** Opening MATERIAL FOR THIS TASK block **

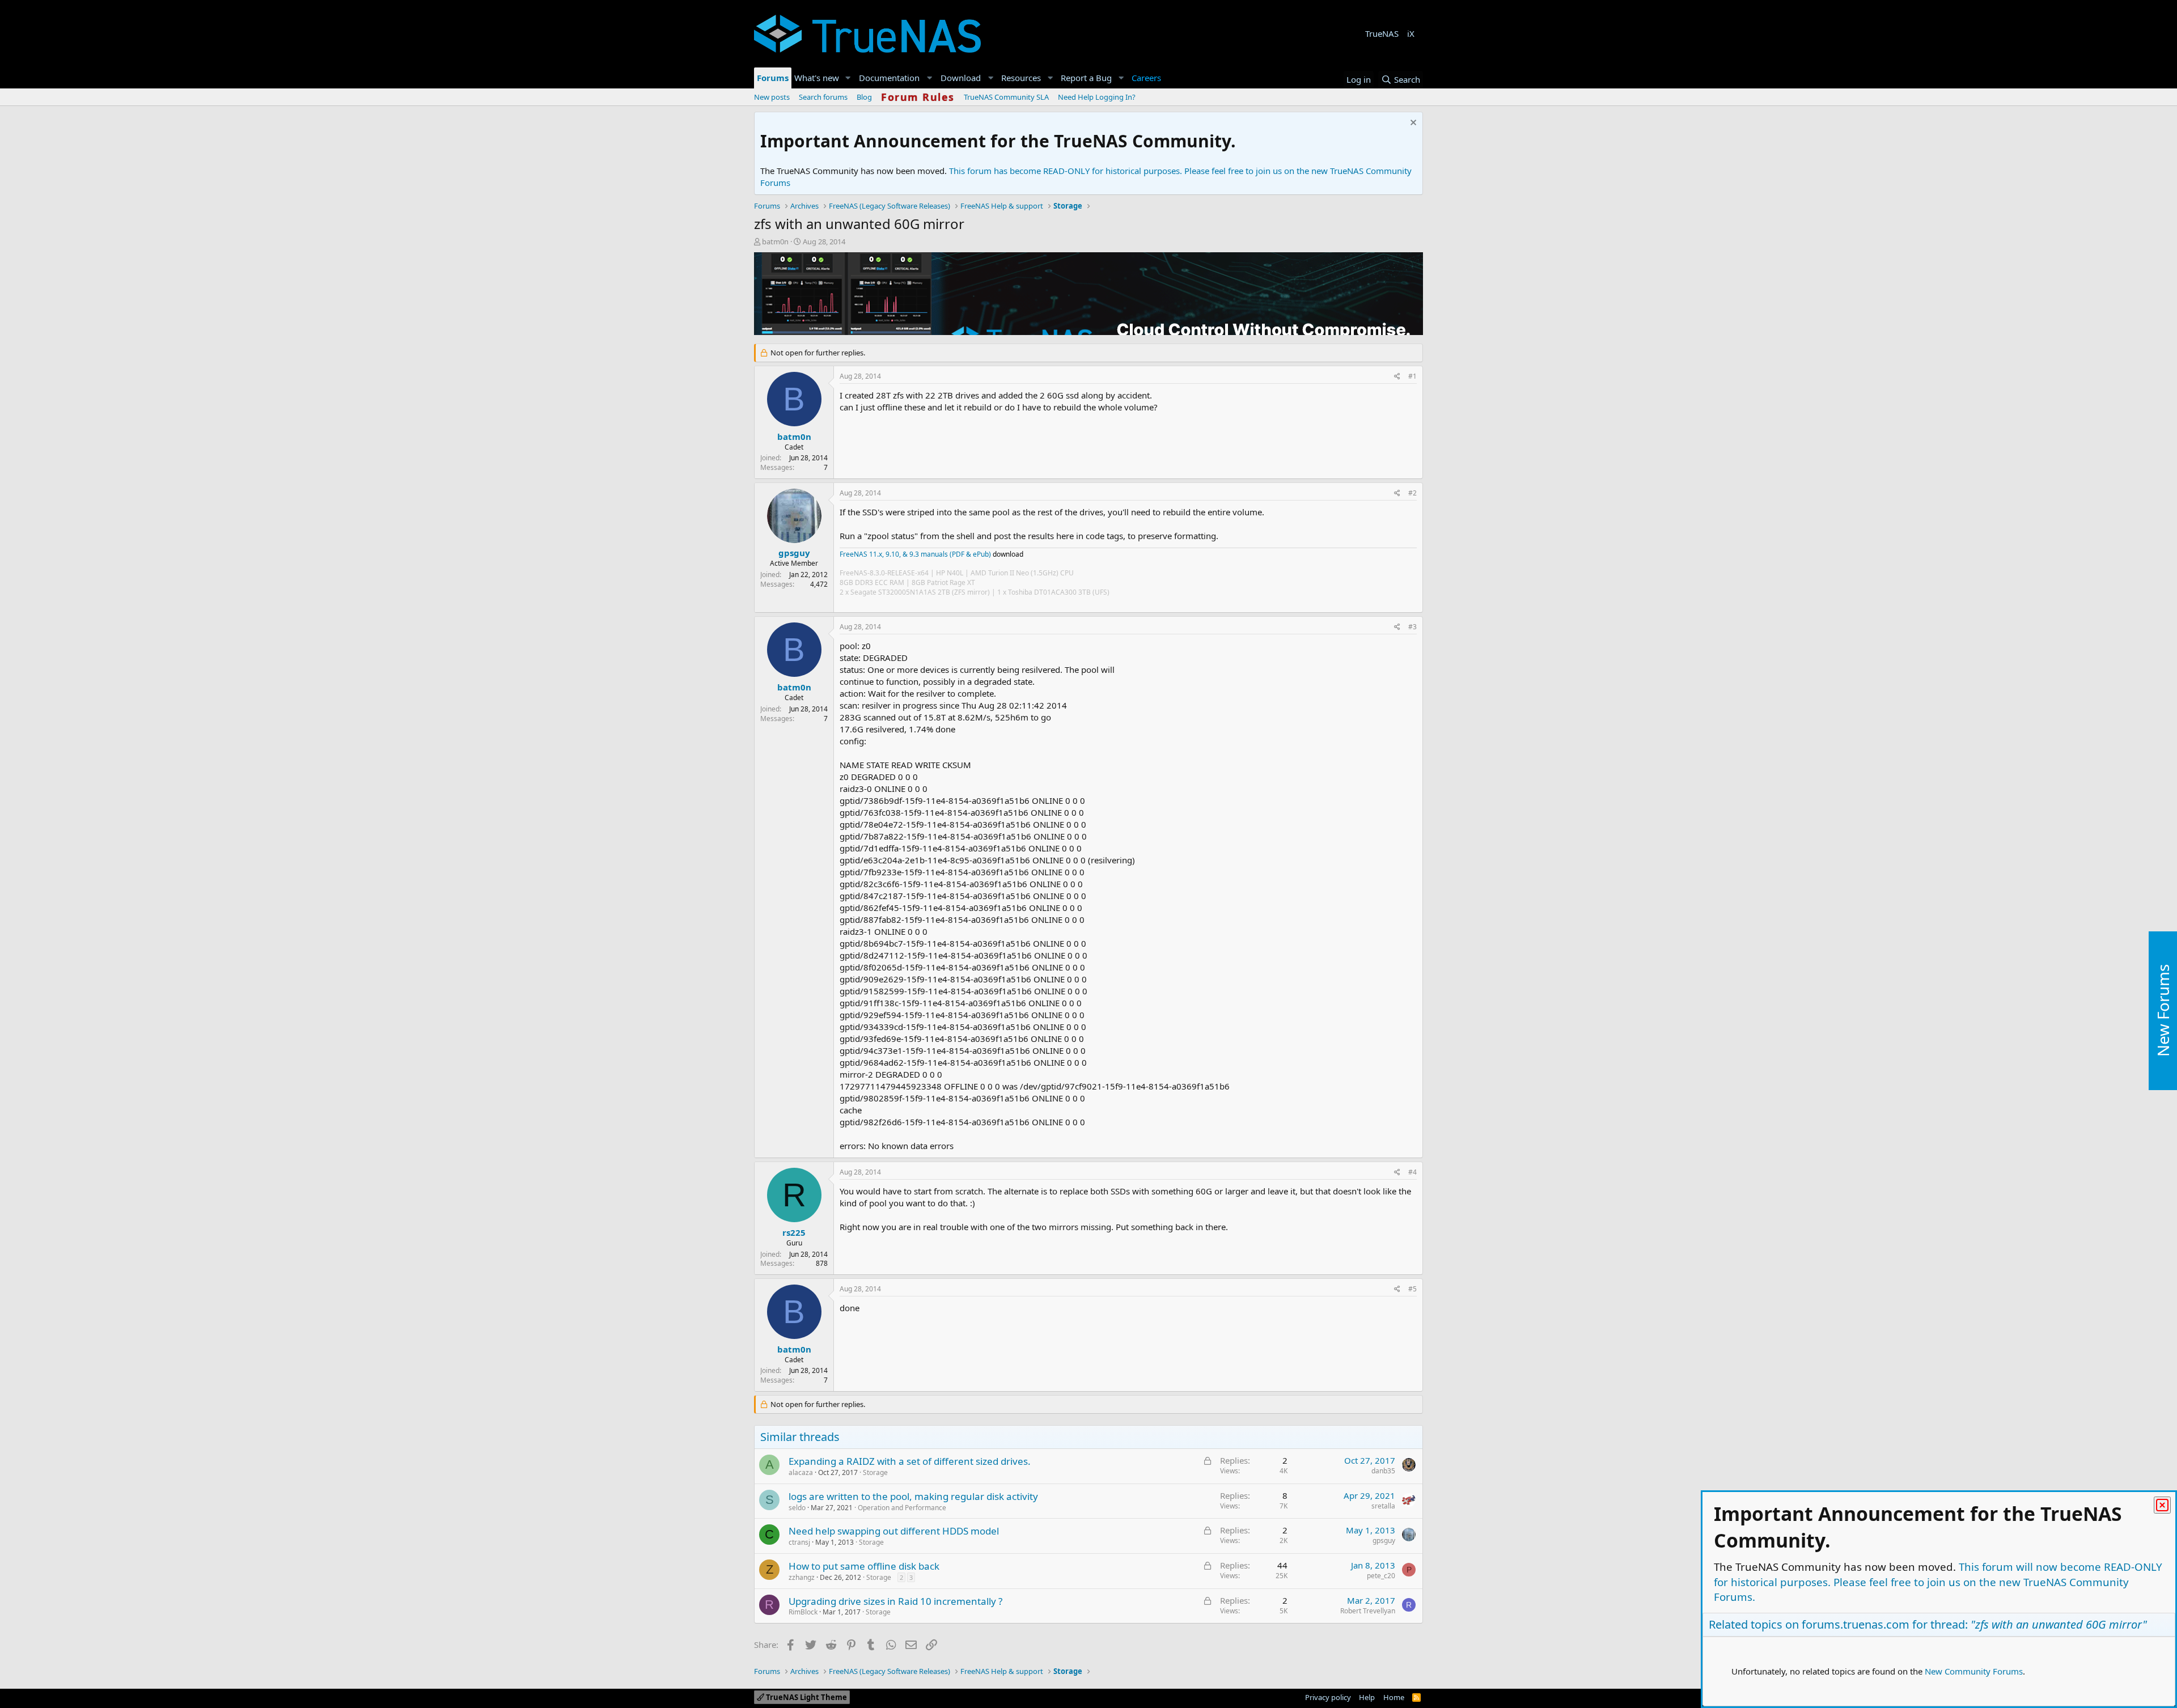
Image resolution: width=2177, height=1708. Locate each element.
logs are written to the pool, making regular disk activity (913, 1496)
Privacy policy (1328, 1697)
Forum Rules (918, 97)
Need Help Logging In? (1097, 97)
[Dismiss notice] (1412, 124)
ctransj (799, 1542)
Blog (864, 97)
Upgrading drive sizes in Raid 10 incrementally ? (895, 1601)
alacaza (801, 1472)
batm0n (775, 241)
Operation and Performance (902, 1507)
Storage (875, 1472)
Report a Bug (1086, 77)
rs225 (794, 1232)
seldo (797, 1507)
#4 (1412, 1172)
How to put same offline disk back (864, 1566)
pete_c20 (1381, 1575)
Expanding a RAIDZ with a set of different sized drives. (910, 1461)
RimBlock (803, 1612)
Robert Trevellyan (1367, 1611)
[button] (848, 77)
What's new (816, 77)
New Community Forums (1974, 1671)
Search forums (823, 97)
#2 (1412, 493)
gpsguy (794, 552)
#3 (1412, 627)
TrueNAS (1382, 33)
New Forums (2163, 1010)
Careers (1146, 77)
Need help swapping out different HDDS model (894, 1530)
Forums (773, 77)
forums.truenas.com (1855, 1624)
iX (1410, 33)
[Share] (1397, 376)
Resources (1021, 77)
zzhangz (802, 1577)
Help (1367, 1697)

** Closing MATERIAL FOR THIS TASK block **

WHAT TO DO » What is needed is an exact copy of every entry, with the pictures removed.

EXPECTED ANSWER »
Image resolution: width=2177, height=1708. Locate each element.
logs are written to the pool, making regular disk activity (913, 1496)
Privacy policy (1328, 1697)
Forum Rules (918, 97)
Need Help Logging In? (1097, 97)
[Dismiss notice] (1412, 124)
ctransj (799, 1542)
Blog (864, 97)
Upgrading drive sizes in Raid 10 incrementally ? (895, 1601)
alacaza (801, 1472)
batm0n (775, 241)
Operation and Performance (902, 1507)
Storage (875, 1472)
Report a Bug (1086, 77)
rs225 (794, 1232)
seldo (797, 1507)
#4 (1412, 1172)
How to put same offline disk back (864, 1566)
pete_c20 (1381, 1575)
Expanding a RAIDZ with a set of different sized drives. (910, 1461)
RimBlock (803, 1612)
Robert Trevellyan (1367, 1611)
[button] (848, 77)
What's new (816, 77)
New Community Forums (1974, 1671)
Search forums (823, 97)
#2 (1412, 493)
gpsguy (794, 552)
#3 (1412, 627)
TrueNAS (1382, 33)
New Forums (2163, 1010)
Careers (1146, 77)
Need help swapping out different HDDS model (894, 1530)
Forums (773, 77)
forums.truenas.com (1855, 1624)
iX (1410, 33)
[Share] (1397, 376)
Resources (1021, 77)
zzhangz (802, 1577)
Help (1367, 1697)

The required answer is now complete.